Usually, by the time a homeowner is calling a landscaper, they have at least a vague idea of what they want. It might be a complete overhaul of the yard, or just some upkeep such as tree removal or adding a much needed retaining wall.

What they often don’t know is how to go about getting this done. Who they should talk to, what information they need to provide and how much of this job they should just do themselves. If this is their first time engaging with a landscaper, they also probably won’t have much idea about what kind of costs to expect – which means you won’t simply be providing a quote but also a bit of an explanation about what it is that a landscaper does and why costs might vary slightly from what is in their minds.

For some people, it’s quite a shock to discover landscaping is more than garden upkeep. They don’t take irrigation, hardscape, retaining walls or fences into consideration. Or even the excavation and removal of the old, overgrown yard if they are doing a full job. They might think they can simply hire a skip and get things done for themselves.

When working with a new client on a landscaping brief, give them the following tips:

Be realistic

From budget to what’s logistically possible through to expected timeframes; there may be some areas that your client isn’t being realistic about. It is never nice to hear that what you have in mind isn’t realistic, but it’s a conversation that has to happen and is better done early in the process.

Ask your client to try working on a wish list of what it is they want, and then get them to break that down into things that they absolutely can’t live without, and things that could be given up if needed. Talk them through their list of must-haves and give an indication of scope of work and prices on those items, just so they have a rough idea of what they are looking at. If the costs are sounding too high for them, remind them that landscaping accounts for about 15 percent of a homes value when it is time to sell. That’s certainly worth investing in!

The other area they need to be realistic with is timing. Landscaping doesn’t happen overnight – it’s not a matter of planting some shrubs and weeding the garden bed. There is a lot of other work involved such as drainage and possible excavation – the kind of work that you don’t see in the end result but takes a lot of effort up front.

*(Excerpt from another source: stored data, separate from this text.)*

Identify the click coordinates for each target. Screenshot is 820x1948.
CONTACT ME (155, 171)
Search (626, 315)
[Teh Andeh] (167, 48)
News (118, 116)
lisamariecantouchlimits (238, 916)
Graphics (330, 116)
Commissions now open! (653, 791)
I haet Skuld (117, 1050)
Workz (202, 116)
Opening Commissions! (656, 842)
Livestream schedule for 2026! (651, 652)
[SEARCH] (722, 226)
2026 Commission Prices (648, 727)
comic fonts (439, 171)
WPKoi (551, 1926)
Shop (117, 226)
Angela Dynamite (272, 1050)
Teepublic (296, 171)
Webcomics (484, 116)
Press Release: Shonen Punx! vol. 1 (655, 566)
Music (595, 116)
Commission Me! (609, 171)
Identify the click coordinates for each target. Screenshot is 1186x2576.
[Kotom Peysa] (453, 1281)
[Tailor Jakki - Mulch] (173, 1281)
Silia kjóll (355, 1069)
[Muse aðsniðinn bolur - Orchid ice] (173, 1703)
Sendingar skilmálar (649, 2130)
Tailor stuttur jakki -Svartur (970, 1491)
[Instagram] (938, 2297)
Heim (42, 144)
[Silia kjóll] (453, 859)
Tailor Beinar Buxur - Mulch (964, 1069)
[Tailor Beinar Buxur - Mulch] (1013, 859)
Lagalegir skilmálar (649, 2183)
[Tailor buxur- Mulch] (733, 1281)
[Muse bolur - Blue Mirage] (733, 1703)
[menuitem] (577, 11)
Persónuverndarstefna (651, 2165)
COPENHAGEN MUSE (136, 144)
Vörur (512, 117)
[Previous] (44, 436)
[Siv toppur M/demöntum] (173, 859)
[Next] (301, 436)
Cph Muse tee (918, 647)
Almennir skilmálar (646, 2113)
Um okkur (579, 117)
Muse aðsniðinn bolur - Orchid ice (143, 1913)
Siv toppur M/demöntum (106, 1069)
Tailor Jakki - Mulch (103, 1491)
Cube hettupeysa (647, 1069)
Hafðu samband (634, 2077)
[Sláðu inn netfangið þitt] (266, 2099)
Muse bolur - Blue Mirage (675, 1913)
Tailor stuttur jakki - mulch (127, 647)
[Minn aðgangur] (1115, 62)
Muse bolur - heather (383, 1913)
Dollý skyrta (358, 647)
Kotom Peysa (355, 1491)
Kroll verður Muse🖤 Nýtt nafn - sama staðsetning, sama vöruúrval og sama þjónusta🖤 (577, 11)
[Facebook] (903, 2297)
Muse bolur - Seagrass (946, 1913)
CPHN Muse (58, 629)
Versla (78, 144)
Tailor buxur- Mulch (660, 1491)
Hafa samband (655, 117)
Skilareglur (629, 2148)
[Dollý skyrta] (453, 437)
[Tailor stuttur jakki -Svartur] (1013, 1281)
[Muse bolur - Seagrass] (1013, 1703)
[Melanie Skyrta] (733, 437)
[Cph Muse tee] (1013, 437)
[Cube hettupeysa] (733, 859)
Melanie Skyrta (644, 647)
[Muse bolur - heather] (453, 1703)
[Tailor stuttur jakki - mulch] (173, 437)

Also make sure you ask the client how much maintenance they want to commit to once the landscaping is finished. If they want to keep maintenance as basic and low as possible, keep that in mind when they make their plant choices.

Use pictures

Ask your client to take a walk around the neighbourhood or local nursery and take pictures of things they like. It is so much easier to understand what people are after if you can see actual examples. Don’t forget that your clients may not know the right words for the plants they like, so having pictures and examples can keep everyone on the same page.

Make sure you take a meeting on site, so you can understand the scope of what needs to be done. This will also mean you get to know your client and their lifestyle and can see how the space will be used. Visiting the site will also give you a great idea of exactly what type of materials would suit the location, the space and the personality of the family.

Present a concept plan

A concept plan is like a rough draft of the final plan; an intermediate plan that can be viewed so everyone can make sure they are on track and all agree with the direction the plans are going in.

Let your client know what to expect in the concept plan stage, which is:

  • A proposed landscape design
  • Pictures of the kinds of plants and materials that will be used
  • An outline of spacing, themes and hard and soft landscaped areas

This is a good chance for the client to see what is in your head after their initial briefing. It is the best opportunity for them to let you know if you’ve missed the mark on any of the brief so far. Once you have both ironed out some details, you can move on to the final plans.

Final plan

The final plan is the one you are aiming to get signed off by the client. This plan will be like the concept plan but have more technical detail. The final plan will include details of any excavation or construction that needs to take place, elevations, lighting and of course the final plant selection. This plan should be comprehensive enough for all parties to be able to sign off and begin work from.